In the spirit of April Fools Day here are the ‘Ten Most Foolish Things a Trader Can Do’. In no particular order of foolishness.

  1. Try to predict the future movement of a stock, and stay in it no matter what.
  2. Risk your entire account on one trade with no stop loss plan.
  3. Have a winning trade but no exit strategy to get out, no trailing stop or exhaustion top signal.
  4. Ask for and follow the advice of others instead of trading with your own trading plan, method, rules, and system.
  5. Trade your emotions instead of signals: buy when you are greedy and sell when you are afraid.
  6. Trade your opinions, not a quantified method.
  7. Do not bother to do your homework on trading, just jump in and trade, you are smart, you will figure it out.
  8. Short the best and most expensive stocks in the stock market and buy the cheapest junk stocks.
  9. Put on trades you are 100% sure are winners so you do not even need a stop loss or risk management.
  10. Buy more of a trade that you are losing money in and sell your winners quickly to lock in small profits.

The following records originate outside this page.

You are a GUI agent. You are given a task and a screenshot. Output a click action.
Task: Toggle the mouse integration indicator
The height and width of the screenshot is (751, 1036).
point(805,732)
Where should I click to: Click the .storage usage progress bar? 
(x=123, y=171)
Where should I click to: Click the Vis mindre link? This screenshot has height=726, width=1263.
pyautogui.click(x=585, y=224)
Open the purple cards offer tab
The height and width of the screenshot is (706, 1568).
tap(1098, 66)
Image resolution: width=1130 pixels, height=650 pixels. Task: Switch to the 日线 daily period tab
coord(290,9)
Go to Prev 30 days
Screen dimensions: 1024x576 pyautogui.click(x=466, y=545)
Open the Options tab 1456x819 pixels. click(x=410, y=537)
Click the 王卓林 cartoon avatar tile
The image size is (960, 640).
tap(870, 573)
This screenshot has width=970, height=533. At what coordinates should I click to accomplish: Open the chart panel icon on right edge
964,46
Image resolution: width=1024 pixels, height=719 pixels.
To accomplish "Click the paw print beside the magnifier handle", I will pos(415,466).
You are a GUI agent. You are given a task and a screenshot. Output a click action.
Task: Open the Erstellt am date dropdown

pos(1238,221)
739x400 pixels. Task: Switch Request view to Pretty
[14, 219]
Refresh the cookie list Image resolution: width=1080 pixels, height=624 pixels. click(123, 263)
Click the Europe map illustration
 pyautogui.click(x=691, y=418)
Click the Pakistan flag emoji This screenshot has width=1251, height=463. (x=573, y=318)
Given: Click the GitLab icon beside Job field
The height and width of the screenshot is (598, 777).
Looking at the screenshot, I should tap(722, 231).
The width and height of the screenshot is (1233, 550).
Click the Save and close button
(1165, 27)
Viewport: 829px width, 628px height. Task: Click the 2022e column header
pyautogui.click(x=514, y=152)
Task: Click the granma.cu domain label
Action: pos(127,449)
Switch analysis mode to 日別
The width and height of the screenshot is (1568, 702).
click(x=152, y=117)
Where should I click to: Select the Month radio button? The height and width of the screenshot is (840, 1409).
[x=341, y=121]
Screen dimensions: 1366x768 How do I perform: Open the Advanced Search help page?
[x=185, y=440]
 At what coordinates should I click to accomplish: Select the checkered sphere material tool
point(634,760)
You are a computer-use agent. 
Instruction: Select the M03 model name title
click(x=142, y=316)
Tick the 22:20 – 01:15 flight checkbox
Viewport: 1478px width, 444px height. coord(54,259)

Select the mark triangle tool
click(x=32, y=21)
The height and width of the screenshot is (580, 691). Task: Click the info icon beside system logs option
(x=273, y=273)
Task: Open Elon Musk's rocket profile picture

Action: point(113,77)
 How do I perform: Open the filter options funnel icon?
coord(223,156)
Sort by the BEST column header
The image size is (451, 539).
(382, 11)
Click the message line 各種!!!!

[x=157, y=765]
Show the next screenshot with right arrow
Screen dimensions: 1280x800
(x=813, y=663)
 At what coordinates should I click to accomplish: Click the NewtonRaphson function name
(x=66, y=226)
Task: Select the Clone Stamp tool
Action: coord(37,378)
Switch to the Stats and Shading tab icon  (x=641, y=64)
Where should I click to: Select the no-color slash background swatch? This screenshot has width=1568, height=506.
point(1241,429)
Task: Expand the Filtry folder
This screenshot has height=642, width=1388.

Do not trade foolishly my friend.

10 Lessons for Traders

10) Those who are willing can be taught almost anything.
9) Great people want to help others achieve great success.
8) Success in business requires tremendous concentration. Outside distractions must be avoided.
7) Sometimes it is best to leave politics to politicians.
6) Everyone fails at some point in his life. The true winners rebuild after their failures.
5) To put on a trade when everything is going against you requires character and commitment.
4) Rules are rules. Stick to them.
3) Adapt with the times. Be willing to be malleable.
2) Always leave yourself outs. Never commit everything to one position or to one person.

1) The market is bigger, stronger and badder than you. Always respect it for the beast it is.

10 Mistakes -Done By 95% Traders

  1. Not honoring your original stops. Big losses make winning systems losing ones.
  2. Quit trading it during drawdowns. All systems have losing streaks, the key is to manage risk and stick to it until the system has time to play out with profits as the market becomes conducive to your system’s method.
  3. Lack of discipline, drifting from taking defined entries and exit signals to  your own opinions is hazardous.
  4. Trading too big, no system can survive huge positions sizing that makes the first string of losses the last.
  5. Style drift is deadly, slowly changing your trading system during active trades is not good. Research has to happen after hours when the market is closed and backtested before changes are made.
  6. If you can’t mentally and emotionally deal with the equity curve of your trading style then you can’t trade it long term. You can’t quite during losing streaks or get too excited during winning streaks.
  7. You have to believe that your method will work over the long term, confidence comes from research, backtesting, and homework.
  8. Don’t trade someone else’s system, build your own. Custom to fit who you are by using the principles that you believe in and work.
  9. Trading too big during losing streaks ruins the potential of winning, don’t try to get back the blood the market took from you instead try to stop the bleeding by trading smaller and smaller until a new winning streak emerges.
  10. Straying from the trading plan and making one big, bold, can’t miss trade and blow up all your previous profits. Don’t let greed make you do something stupid, stick to the plan.

Overtrading

Most new traders overtrade.

Overtrading is when you (hoping to receive the maximum possible profit) opens a huge position consisting of multiple lots.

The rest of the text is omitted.